> **What needs to be done**
Return all the data below as it stands, minus the pictures.

> **Source records**
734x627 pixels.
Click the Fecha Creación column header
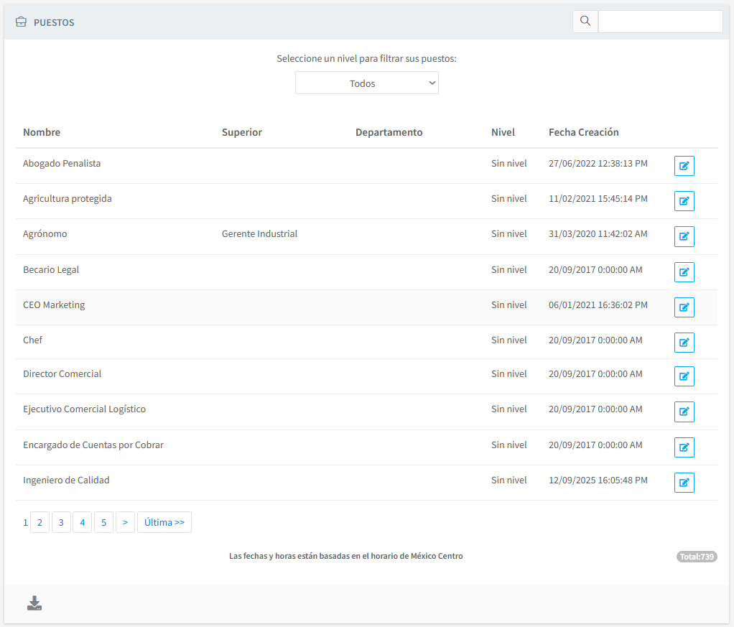click(583, 132)
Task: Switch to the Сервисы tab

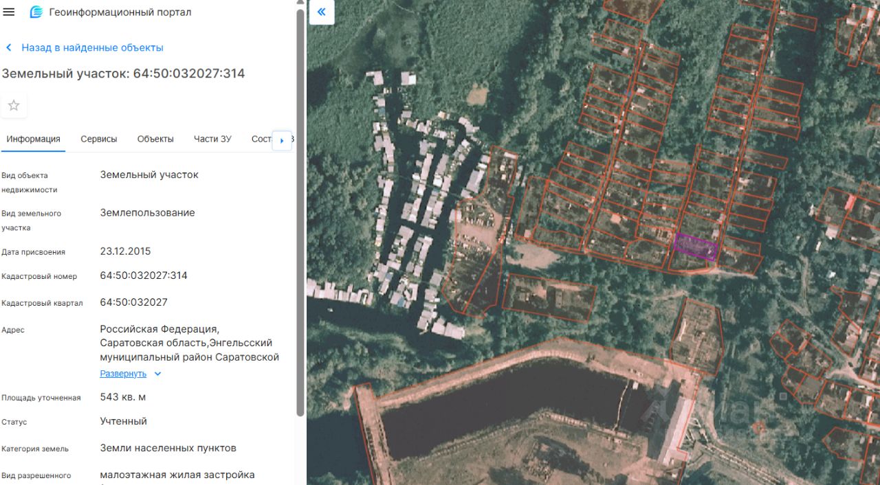Action: point(98,139)
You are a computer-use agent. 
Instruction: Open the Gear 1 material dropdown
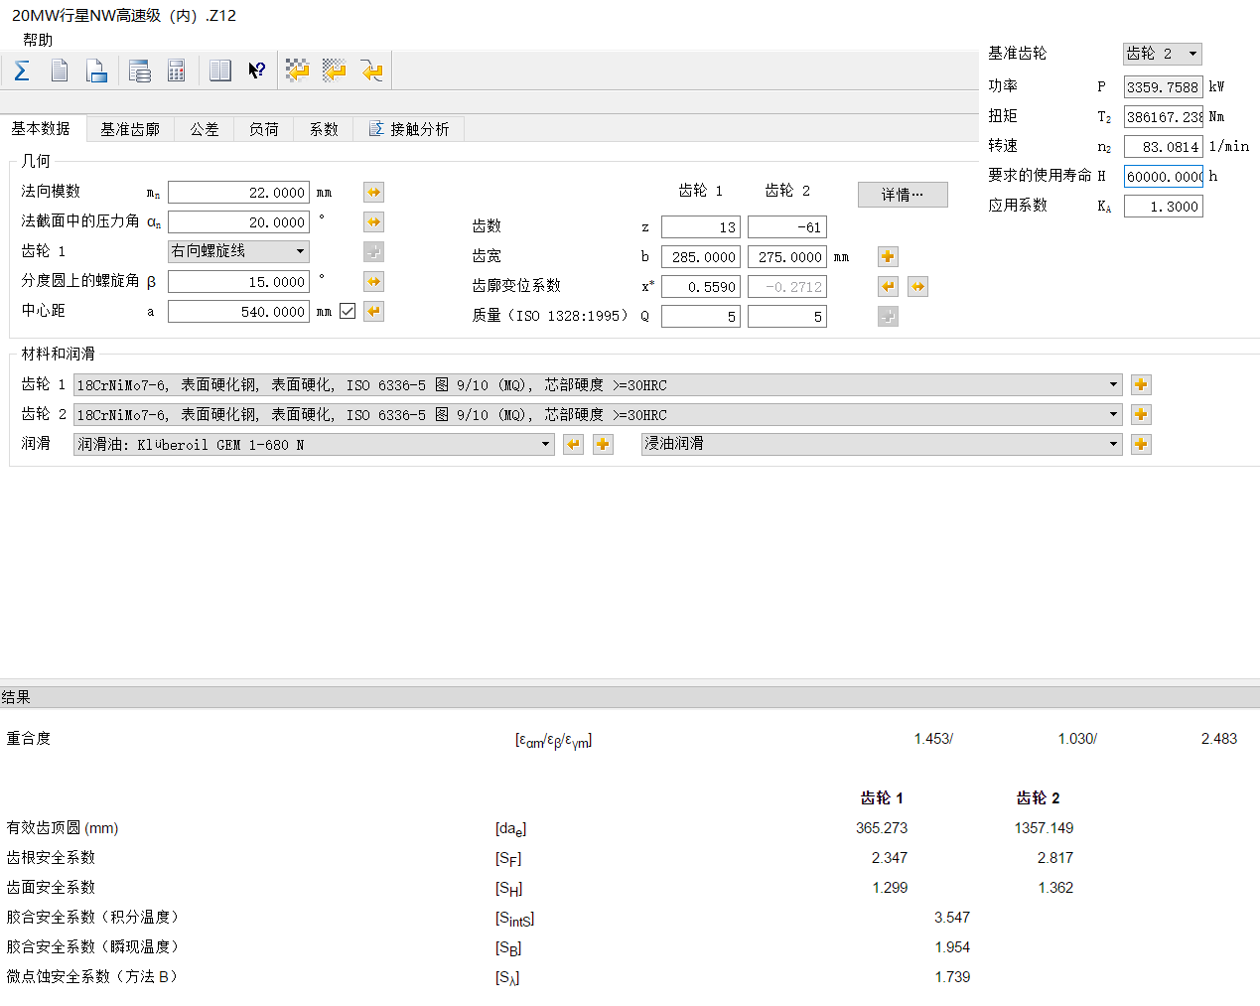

> **Output for this task**
734x627 pixels.
Click the Fecha Creación column header
click(583, 132)
Task: Switch to the Сервисы tab

Action: point(98,139)
You are a computer-use agent. 
Instruction: Open the Gear 1 material dropdown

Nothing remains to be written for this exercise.